The following five gift ideas range from cheap to unnecessarily expensive. They might be things that most people have in some cases or merely just things that you wouldn’t otherwise think to purchase yourself. All of these options are great for single or attached men alike. So good luck purchasing gifts this season for your man-friend, guy you won’t admit is your boyfriend, guy you’ve been friend-zoning for years, or actual bro(ther).
Monthly clubs (i.e. shaving, wine, beer, clothes, porn). It sounds simple and not as thoughtful, but at the heart of it are several options and a big wad of cash that is most likely being put forth to make sure you are happy. And they are gifts that keep giving. Instead of forgetting subsequent holidays and birthdays that will inevitably come over the course of the next year you will have built-in gifts for any occasion. Different razors will keep his face fresh. Different stunna shades and apparel will keep his outer self looking together. And when all of that stuff fails he will have beer and porn to fall back on.
Drones. Yes, they are expensive and nerdy. But they are revolutionizing the shipping industry and security is being done across the world. And while it’s still legal you can get away with doing completely fucked up shit (like spying on people). Add to that, there’s a new racing phenomenon that how come out from the technical side of drone-building. It’s like the Battle Bots of the drone world on a global scale (but only really includes dudes from America because who else is that wealthy?).
Netflix/HBO Go account. The foundation of every great social media relationship. If you have either and Netflix or HBO Go account you can basically fuck any chick. Siiiiiike. But it’s totally a conversation starter better than, “Do you like fitness?”- obvious answer “fitness dick in yo’ mouf”. And then there’s all the bonuses of actually having said accounts (i.e. Game of Thrones, Silicon Valley, House of Cards, etc., etc.).

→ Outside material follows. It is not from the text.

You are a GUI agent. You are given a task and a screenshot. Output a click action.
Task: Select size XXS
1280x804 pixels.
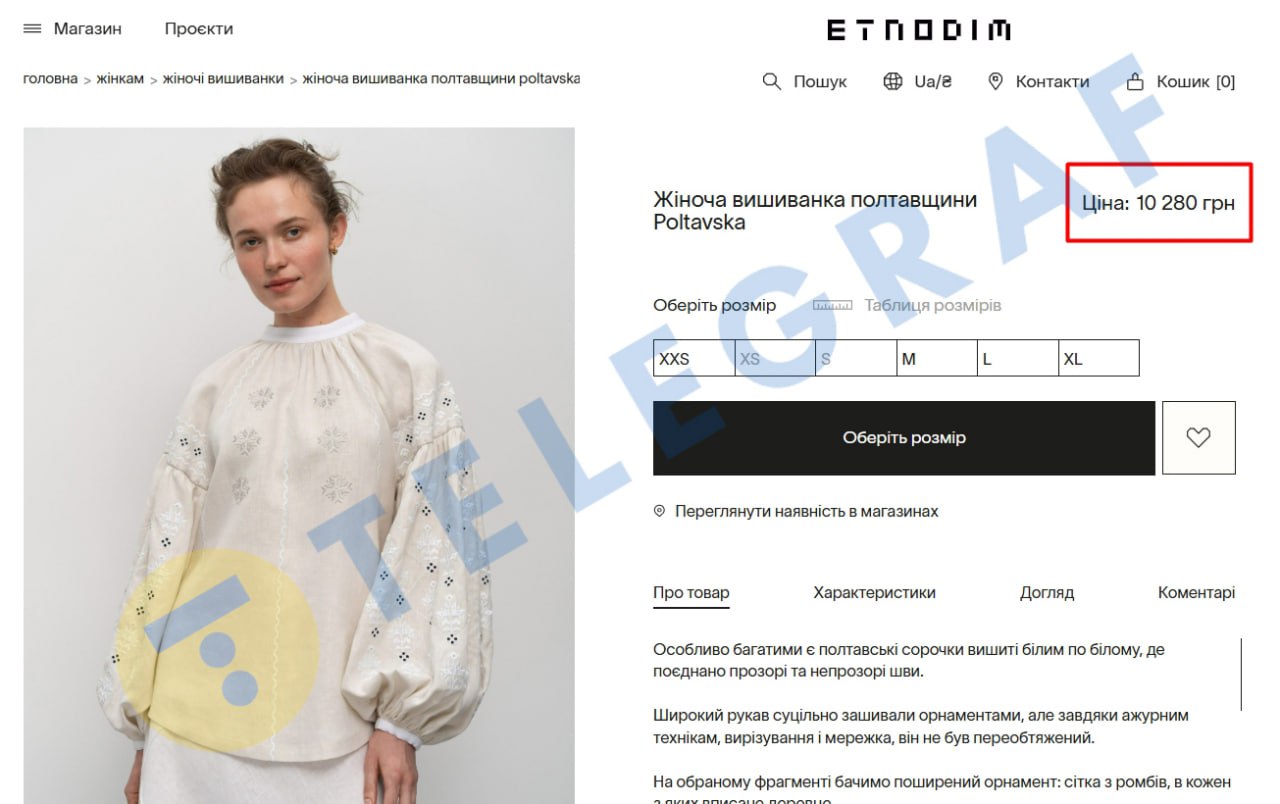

A weekend stay in AC (travel not included). Not saying you can’t pay for someone to get there but living in the tri-state area or beyond is more about driving and there’s nowhere to really fly into anyways. But once you’re there you can stay at a top-notch hotel in a prime travel season and pay less than 50 bucks a night. Plus, everything is way cheaper than Las Vegas. Sure, the attractions aren’t quite the same, but who ever comes back from Vegas proud of what they’ve accomplished? Might as well spend less money while doing something you’re going to avoid telling people about for the rest of your life. So without breaking the bank, you can pay for a friend’s weekend of debauchery. Solid. Idea.
Omaha Steaks. What’s better than being able to eat like you’re at a quality restaurant without leaving home or having to do much of anything to accomplish such a feat? The people from Omaha Steaks literally prepare the fucking meal for you. All ya gotta do is throw it on the grill and make sure you don’t burn it. And then cook it for yourself or a significant other (kind of like being the present for yourself, it’s a win-win).